What you return must match the records word for word.

Excerpts from a dataset:
┄┄┄┄┄┄┄┄┄┄┄┄┄┄┄┄┄┄┄┄

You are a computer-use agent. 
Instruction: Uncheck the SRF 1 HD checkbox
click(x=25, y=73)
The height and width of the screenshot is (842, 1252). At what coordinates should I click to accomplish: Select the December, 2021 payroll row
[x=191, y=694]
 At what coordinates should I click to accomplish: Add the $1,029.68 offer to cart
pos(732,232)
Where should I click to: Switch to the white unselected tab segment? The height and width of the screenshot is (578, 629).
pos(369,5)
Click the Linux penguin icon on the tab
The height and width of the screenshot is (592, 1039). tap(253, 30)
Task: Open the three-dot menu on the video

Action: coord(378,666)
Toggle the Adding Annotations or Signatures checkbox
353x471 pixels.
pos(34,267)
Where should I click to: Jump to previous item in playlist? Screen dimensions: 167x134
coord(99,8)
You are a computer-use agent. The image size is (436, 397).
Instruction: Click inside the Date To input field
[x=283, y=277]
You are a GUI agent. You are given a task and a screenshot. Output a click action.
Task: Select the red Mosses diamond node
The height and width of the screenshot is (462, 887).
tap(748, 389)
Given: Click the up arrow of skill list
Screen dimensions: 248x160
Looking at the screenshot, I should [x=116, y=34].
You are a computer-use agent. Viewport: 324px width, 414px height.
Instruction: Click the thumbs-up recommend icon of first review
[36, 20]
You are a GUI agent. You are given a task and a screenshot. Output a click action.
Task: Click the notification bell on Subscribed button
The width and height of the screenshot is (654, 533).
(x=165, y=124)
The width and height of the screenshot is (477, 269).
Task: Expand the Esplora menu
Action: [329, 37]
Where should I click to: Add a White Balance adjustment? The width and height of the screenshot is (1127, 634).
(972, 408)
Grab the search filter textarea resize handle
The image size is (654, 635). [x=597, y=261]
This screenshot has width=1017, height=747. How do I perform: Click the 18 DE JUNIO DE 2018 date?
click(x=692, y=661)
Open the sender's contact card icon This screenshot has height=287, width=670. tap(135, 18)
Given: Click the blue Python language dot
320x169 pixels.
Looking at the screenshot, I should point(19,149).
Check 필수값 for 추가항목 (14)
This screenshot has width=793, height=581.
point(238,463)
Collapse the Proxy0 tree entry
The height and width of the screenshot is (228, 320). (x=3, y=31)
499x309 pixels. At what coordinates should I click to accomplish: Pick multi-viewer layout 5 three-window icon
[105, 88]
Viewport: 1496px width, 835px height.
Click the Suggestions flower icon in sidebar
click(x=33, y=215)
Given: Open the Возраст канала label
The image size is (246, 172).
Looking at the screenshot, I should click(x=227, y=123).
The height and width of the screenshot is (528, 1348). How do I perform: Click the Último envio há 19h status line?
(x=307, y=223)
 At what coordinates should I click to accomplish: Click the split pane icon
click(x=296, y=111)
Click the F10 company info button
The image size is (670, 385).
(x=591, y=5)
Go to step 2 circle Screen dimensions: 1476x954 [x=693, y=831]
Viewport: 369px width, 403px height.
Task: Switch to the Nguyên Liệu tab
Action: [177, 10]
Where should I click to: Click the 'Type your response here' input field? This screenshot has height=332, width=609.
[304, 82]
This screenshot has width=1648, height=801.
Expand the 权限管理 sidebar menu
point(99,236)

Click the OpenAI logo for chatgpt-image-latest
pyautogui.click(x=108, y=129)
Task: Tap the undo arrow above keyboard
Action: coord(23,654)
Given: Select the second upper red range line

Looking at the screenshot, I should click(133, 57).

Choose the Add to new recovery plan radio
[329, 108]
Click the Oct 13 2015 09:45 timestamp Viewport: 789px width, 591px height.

┄┄┄┄┄┄┄┄┄┄┄┄┄┄┄┄┄┄┄┄

*ANSWER AREA*
You are a computer-use agent. 
Instruction: Uncheck the SRF 1 HD checkbox
click(x=25, y=73)
The height and width of the screenshot is (842, 1252). At what coordinates should I click to accomplish: Select the December, 2021 payroll row
[x=191, y=694]
 At what coordinates should I click to accomplish: Add the $1,029.68 offer to cart
pos(732,232)
Where should I click to: Switch to the white unselected tab segment? The height and width of the screenshot is (578, 629).
pos(369,5)
Click the Linux penguin icon on the tab
The height and width of the screenshot is (592, 1039). tap(253, 30)
Task: Open the three-dot menu on the video

Action: coord(378,666)
Toggle the Adding Annotations or Signatures checkbox
353x471 pixels.
pos(34,267)
Where should I click to: Jump to previous item in playlist? Screen dimensions: 167x134
coord(99,8)
You are a computer-use agent. The image size is (436, 397).
Instruction: Click inside the Date To input field
[x=283, y=277]
You are a GUI agent. You are given a task and a screenshot. Output a click action.
Task: Select the red Mosses diamond node
The height and width of the screenshot is (462, 887).
tap(748, 389)
Given: Click the up arrow of skill list
Screen dimensions: 248x160
Looking at the screenshot, I should [x=116, y=34].
You are a computer-use agent. Viewport: 324px width, 414px height.
Instruction: Click the thumbs-up recommend icon of first review
[36, 20]
You are a GUI agent. You are given a task and a screenshot. Output a click action.
Task: Click the notification bell on Subscribed button
The width and height of the screenshot is (654, 533).
(x=165, y=124)
The width and height of the screenshot is (477, 269).
Task: Expand the Esplora menu
Action: [329, 37]
Where should I click to: Add a White Balance adjustment? The width and height of the screenshot is (1127, 634).
(972, 408)
Grab the search filter textarea resize handle
The image size is (654, 635). [x=597, y=261]
This screenshot has width=1017, height=747. How do I perform: Click the 18 DE JUNIO DE 2018 date?
click(x=692, y=661)
Open the sender's contact card icon This screenshot has height=287, width=670. tap(135, 18)
Given: Click the blue Python language dot
320x169 pixels.
Looking at the screenshot, I should point(19,149).
Check 필수값 for 추가항목 (14)
This screenshot has width=793, height=581.
point(238,463)
Collapse the Proxy0 tree entry
The height and width of the screenshot is (228, 320). (x=3, y=31)
499x309 pixels. At what coordinates should I click to accomplish: Pick multi-viewer layout 5 three-window icon
[105, 88]
Viewport: 1496px width, 835px height.
Click the Suggestions flower icon in sidebar
click(x=33, y=215)
Given: Open the Возраст канала label
The image size is (246, 172).
Looking at the screenshot, I should click(x=227, y=123).
The height and width of the screenshot is (528, 1348). How do I perform: Click the Último envio há 19h status line?
(x=307, y=223)
 At what coordinates should I click to accomplish: Click the split pane icon
click(x=296, y=111)
Click the F10 company info button
The image size is (670, 385).
(x=591, y=5)
Go to step 2 circle Screen dimensions: 1476x954 [x=693, y=831]
Viewport: 369px width, 403px height.
Task: Switch to the Nguyên Liệu tab
Action: [177, 10]
Where should I click to: Click the 'Type your response here' input field? This screenshot has height=332, width=609.
[304, 82]
This screenshot has width=1648, height=801.
Expand the 权限管理 sidebar menu
point(99,236)

Click the OpenAI logo for chatgpt-image-latest
pyautogui.click(x=108, y=129)
Task: Tap the undo arrow above keyboard
Action: coord(23,654)
Given: Select the second upper red range line

Looking at the screenshot, I should click(133, 57).

Choose the Add to new recovery plan radio
[329, 108]
Click the Oct 13 2015 09:45 timestamp Viewport: 789px width, 591px height.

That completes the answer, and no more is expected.